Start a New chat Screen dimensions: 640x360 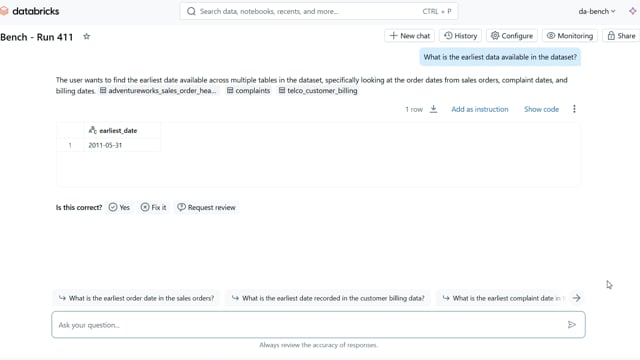(x=409, y=36)
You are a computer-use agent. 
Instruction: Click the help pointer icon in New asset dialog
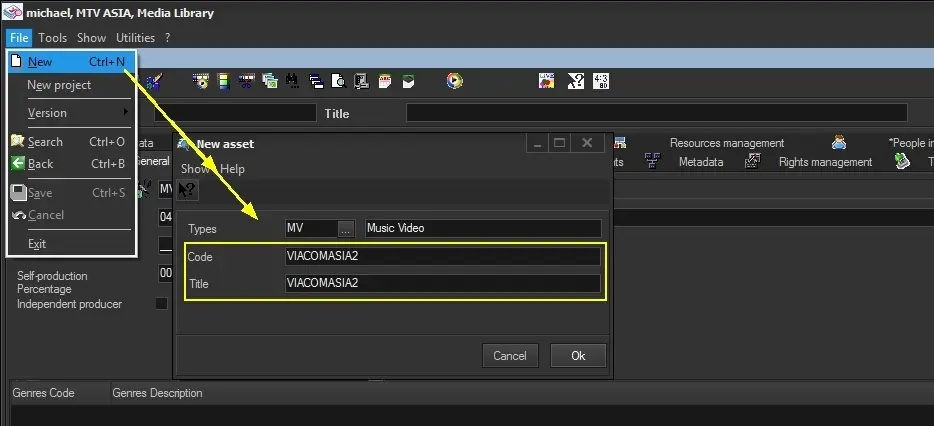click(x=187, y=190)

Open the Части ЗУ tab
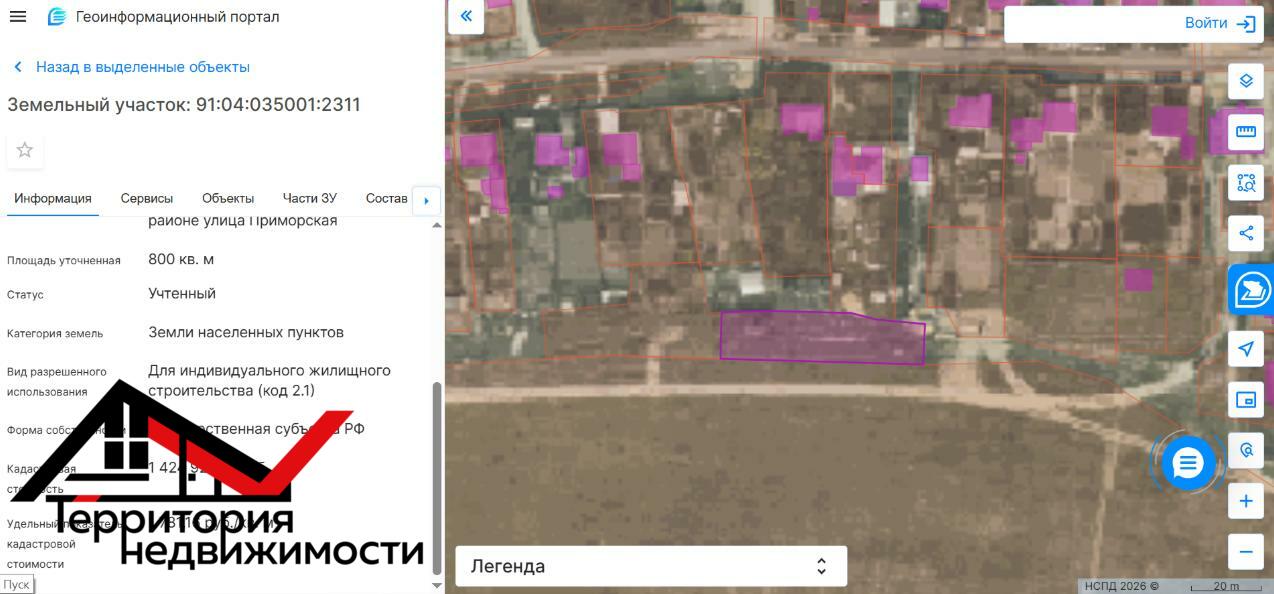click(310, 198)
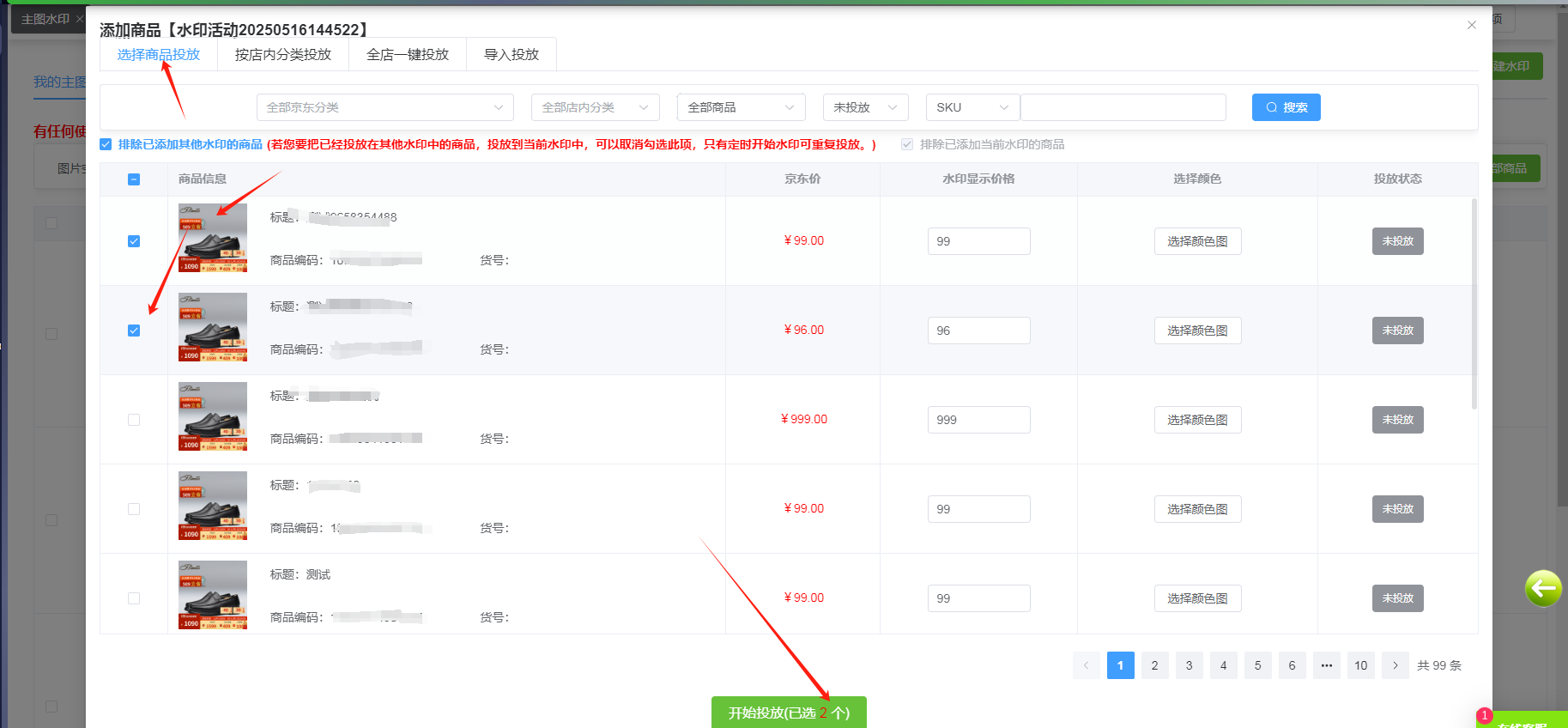Go to next page arrow in pagination

(x=1395, y=665)
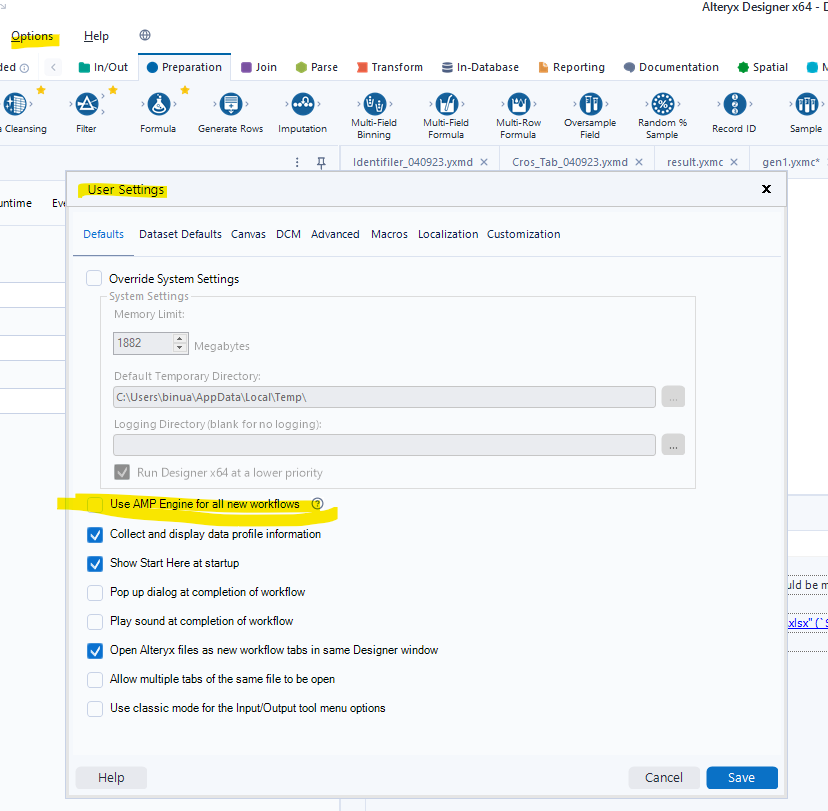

• _The task_
Your reply should hold exactly the lines from the line containing "Instruction: Click the" through the final line of the listing, and none of the pictures.

• _Result for this task_
Instruction: Click the help pointer icon in New asset dialog
click(x=187, y=190)

Open the Части ЗУ tab
click(310, 198)
Go to next page arrow in pagination

(x=1395, y=665)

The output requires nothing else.